Kendati demikian, satu hal yang telah disepakati adalah bahwa proses eksekusi atau penarikan kendaraan oleh debt collector harus memenuhi beberapa persyaratan penting. Untuk memastikan legalitas dan menghindari penarikan paksa yang merugikan, debt collector wajib dilengkapi dengan:

  1. Sertifikat Fidusia: Dokumen ini adalah bukti otentik adanya jaminan fidusia atas kendaraan tersebut.
  2. Surat Kuasa atau Surat Tugas Penarikan: Dokumen ini membuktikan bahwa debt collector memiliki legitimasi dari pihak kreditur untuk melakukan penarikan.
  3. Kartu Sertifikat Profesi: Menunjukkan bahwa debt collector yang bertugas adalah tenaga profesional yang terdaftar.
  4. Kartu Identitas: Sebagai bentuk transparansi dan verifikasi identitas debt collector di lapangan.


Meskipun telah ada Putusan Mahkamah Konstitusi Nomor 18/PUU-XVII/2019, praktik eksekusi atau penarikan kendaraan bermotor yang kreditnya bermasalah masih menyisakan perbedaan pendapat terkait teknis pelaksanaannya.

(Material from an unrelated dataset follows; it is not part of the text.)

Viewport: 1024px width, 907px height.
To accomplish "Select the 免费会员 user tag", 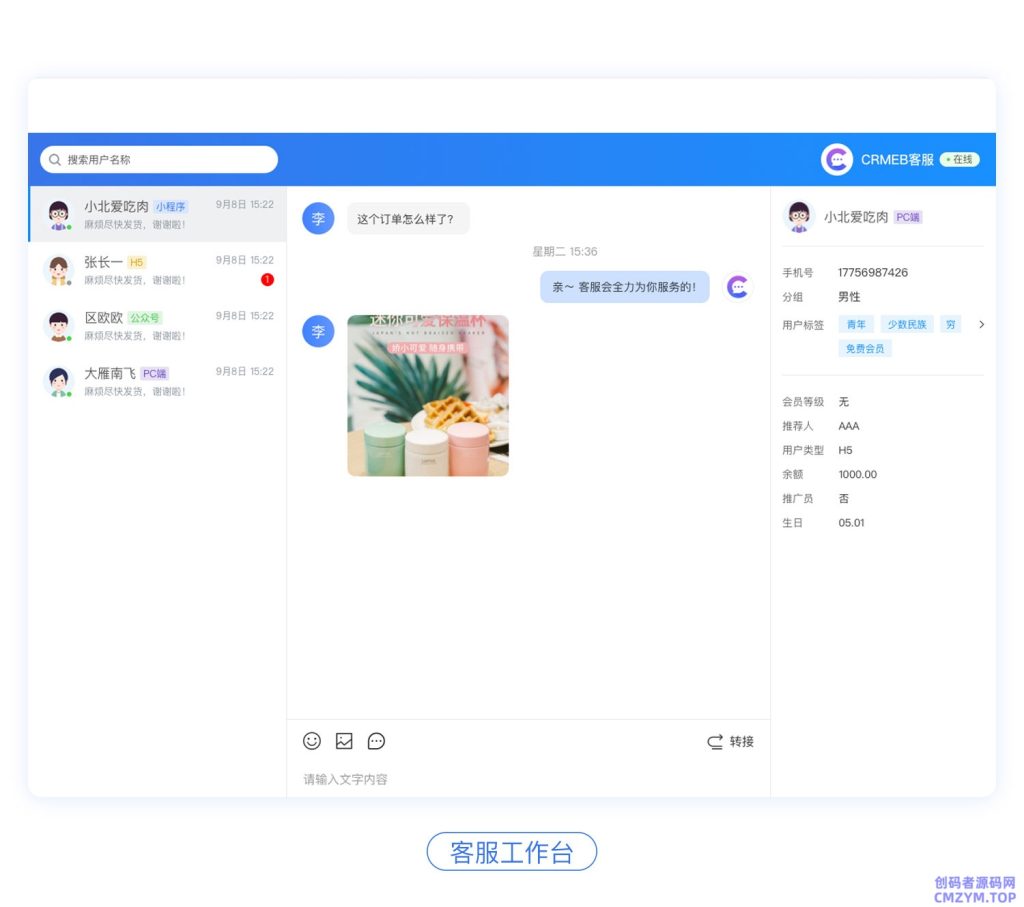I will (864, 348).
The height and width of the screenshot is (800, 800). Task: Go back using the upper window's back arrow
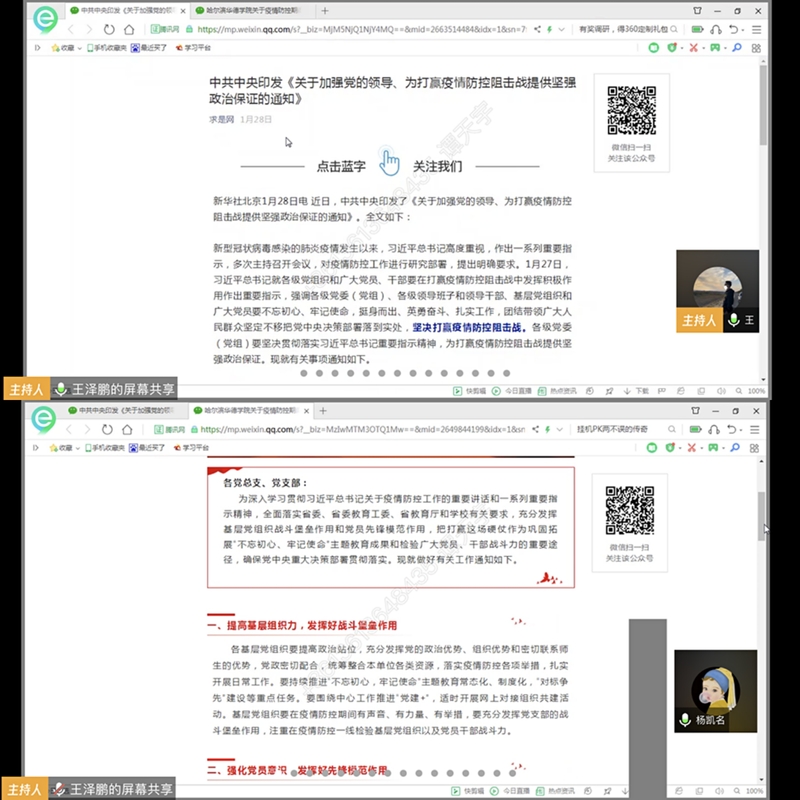[71, 29]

Penting bagi masyarakat untuk memahami hak-hak mereka dan mengetahui bahwa penarikan kendaraan harus dilakukan sesuai prosedur hukum yang berlaku. Jika Anda menghadapi situasi penarikan kendaraan, pastikan debt collector yang bertugas melengkapi diri dengan dokumen-dokumen yang sah seperti yang telah disebutkan di atas.